Defense Secretary Leon Panetta briefs the media on board a plane en route to a NATO conference in Brussels, Belgium, Feb. 1, 2012.
Defense Secretary Leon Panetta briefs the media on board a plane en route to a NATO conference in Brussels, Belgium, Feb. 1, 2012.

Remarks late Wednesday by U.S. Secretary of Defense Leon Panetta that U.S. military forces in Afghanistan could begin shifting from combat to a training and advisory role as early as mid-2013 are a significant development.

The United States and its partners in NATO agreed at a summit in Lisbon, Portugal in 2010 to turn over security responsibilities to Afghan forces by 2014.

Since then, it has been generally assumed U.S. troops would fully carry out their combat role through 2013 to ensure that Taliban forces are not able to undermine gains made on the ground.

U.S. President Barack Obama announced last year that the full 30,000 troops sent to Afghanistan, the so-called surge force, will be withdrawn by later this year.

He made that withdrawal plan a key part of the foreign policy portion of his recent State of the Union address.

"We’ve begun to wind down the war in Afghanistan. Ten-thousand of our troops have come home. Twenty-three thousand more will leave by the end of this summer. This transition to Afghan lead will continue, and we will build an enduring partnership with Afghanistan, so that it is never again a source of attacks against America," he said.

With his Afghanistan strategy, and the fulfillment last year of his pledge to end the U.S. combat role in Iraq, Mr. Obama has spoken of the "tide of war" receding, saying the U.S should focus more attention on needs at home.

Secretary Panetta's comments to reporters accompanying him to NATO meetings in Brussels are a major development in what is known about the Obama administration's thinking about the Afghanistan timeline, but are not the first talk of transition beginning next year.
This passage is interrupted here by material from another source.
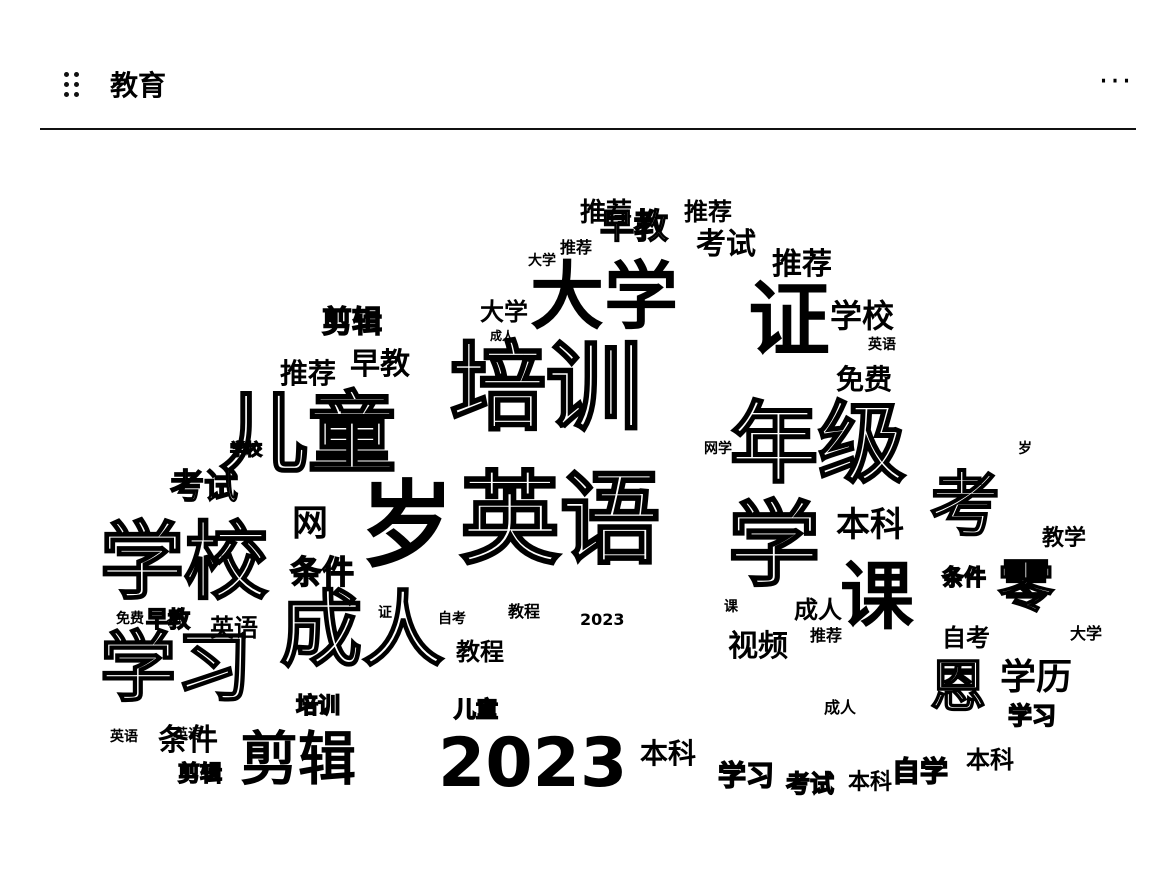  Describe the element at coordinates (965, 505) in the screenshot. I see `cloud-word: 考` at that location.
After France announced its intention to withdraw its forces by next year, NATO Secretary General Anders Fogh Rasmussen said the transition to an Afghan security lead would begin in mid-2013.
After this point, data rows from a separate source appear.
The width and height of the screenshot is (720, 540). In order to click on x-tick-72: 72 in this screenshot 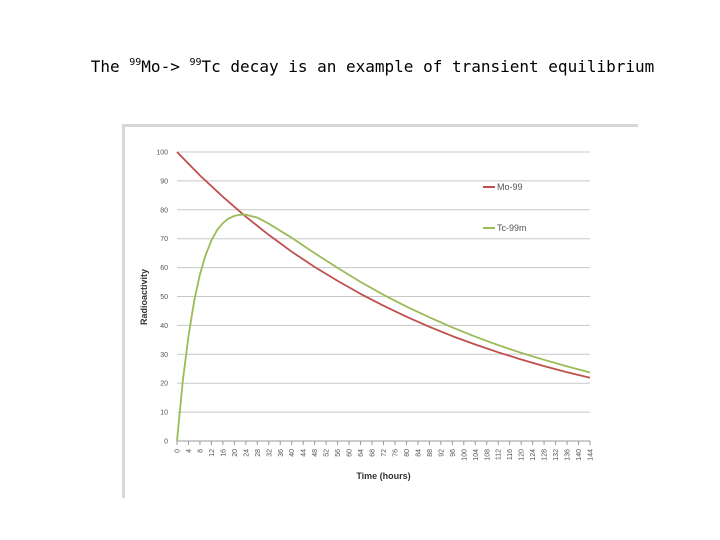, I will do `click(384, 453)`.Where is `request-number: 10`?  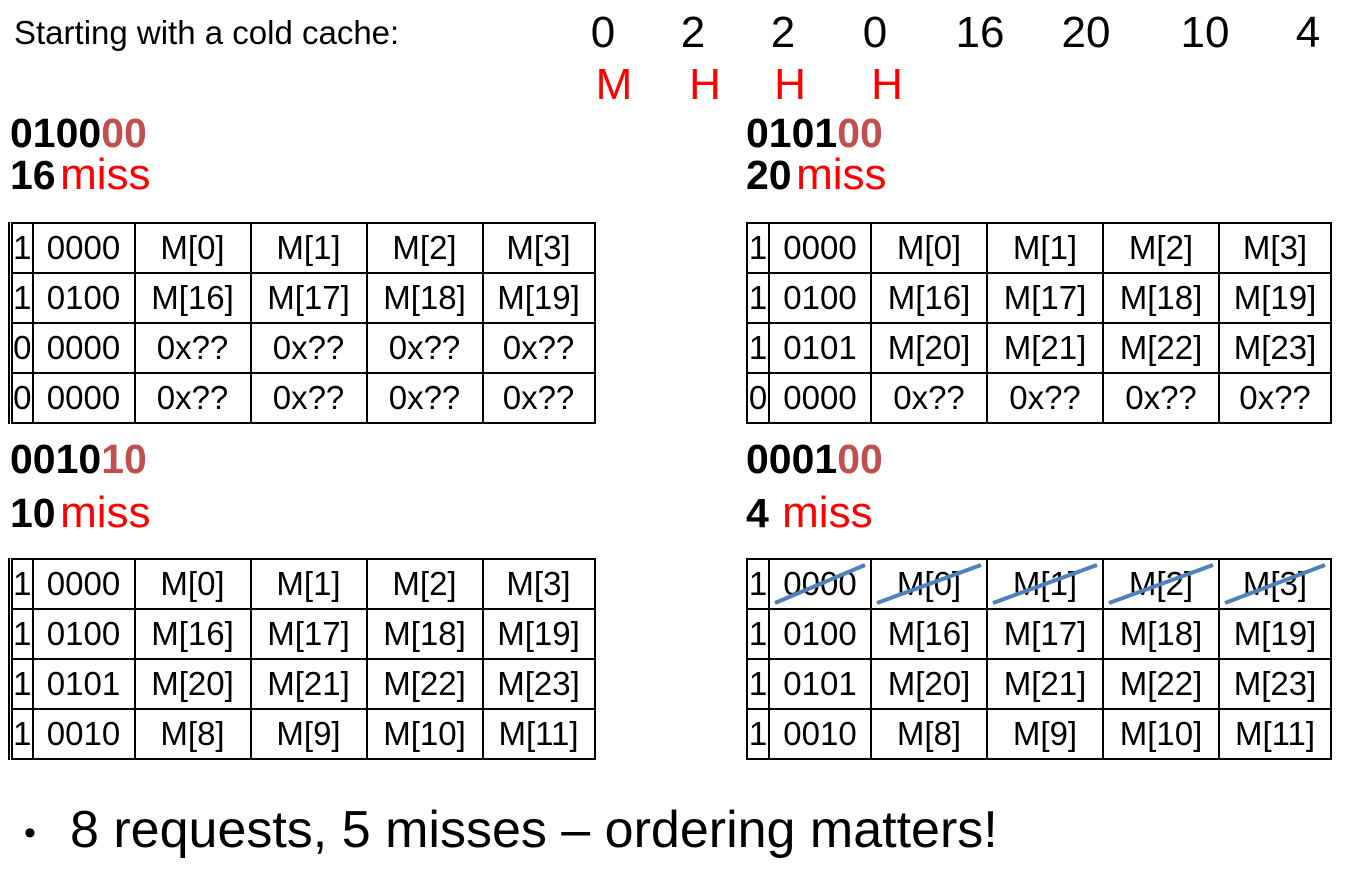 request-number: 10 is located at coordinates (33, 513).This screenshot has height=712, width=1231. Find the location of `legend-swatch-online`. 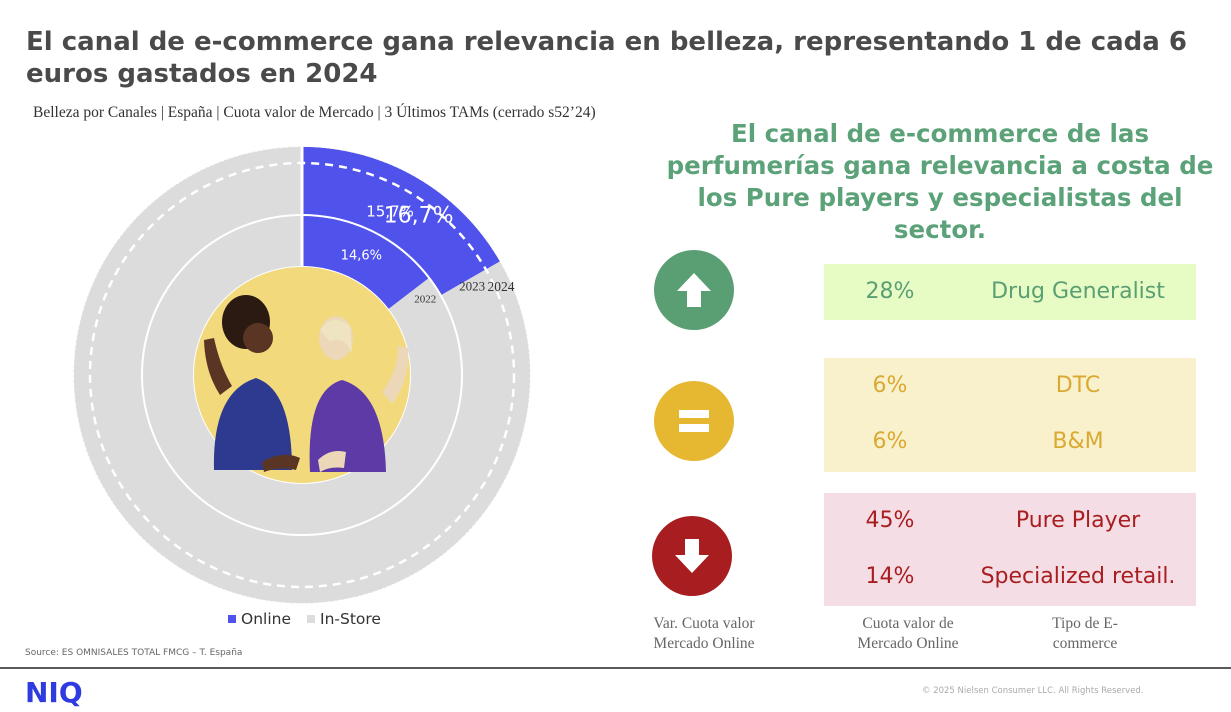

legend-swatch-online is located at coordinates (232, 619).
Paraag Shukla, a former U.S. intelligence officer and now a senior research fellow at the Institute for the Study of War, had this assessment in an interview with VOA’s Pashto language service.
“What I think he’s trying to describe is that as we slowly transfer certain areas in Afghanistan to Afghan national security forces, our forces who are currently there are going to take on an increasingly advisory role. And so they’ll still be there in significant numbers depending on where in the country you’re discussing,” Shukla said.
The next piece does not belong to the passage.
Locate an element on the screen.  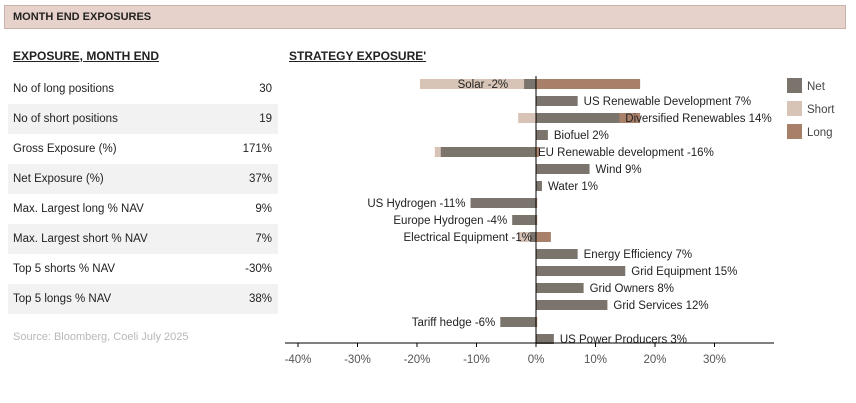
bar-label: Biofuel 2% is located at coordinates (582, 136).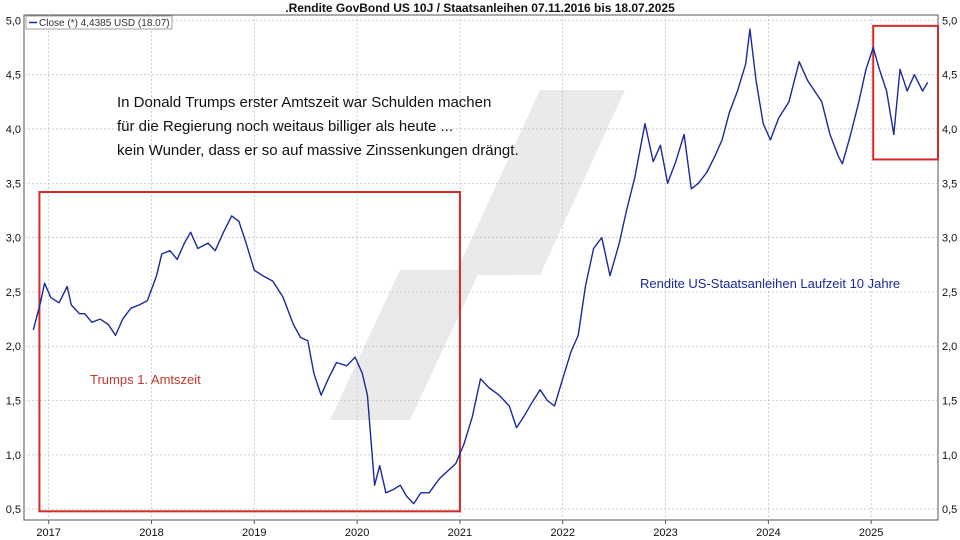 The image size is (960, 540). Describe the element at coordinates (871, 533) in the screenshot. I see `x-tick-label: 2025` at that location.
Secretary Panetta underscored Mr. Obama's determination that the U.S. will have "an enduring presence" in Afghanistan beyond 2014, and said no final decisions have been made on exact U.S. troop levels after that.

Asked for comment on Panetta's remarks, White House officials directed questions to the Department of Defense.

In political speeches, President Obama stresses progress toward a final withdrawal. He told supporters in Washington this week that he is "managing a responsible transition in Afghanistan."

This is bound to be a major talking point for the president against an emerging Republican challenger ahead of the November presidential election. Another key talking point for Mr. Obama -- his support for Pentagon spending reduction plans, an issue directly linked to foreign operations like Afghanistan.

If conditions on the ground in Afghanistan do permit a U.S. transition to an advisory and training role beginning in mid-2013, Mr. Obama will be able to direct the attention of war-weary Americans to another milestone.

At the same time, he is likely to face predictable criticism from lawmakers in Congress, and from Republican presidential challengers, that confirming any sort of transition prior to the 2014 NATO target date will only embolden Taliban forces and undermine progress.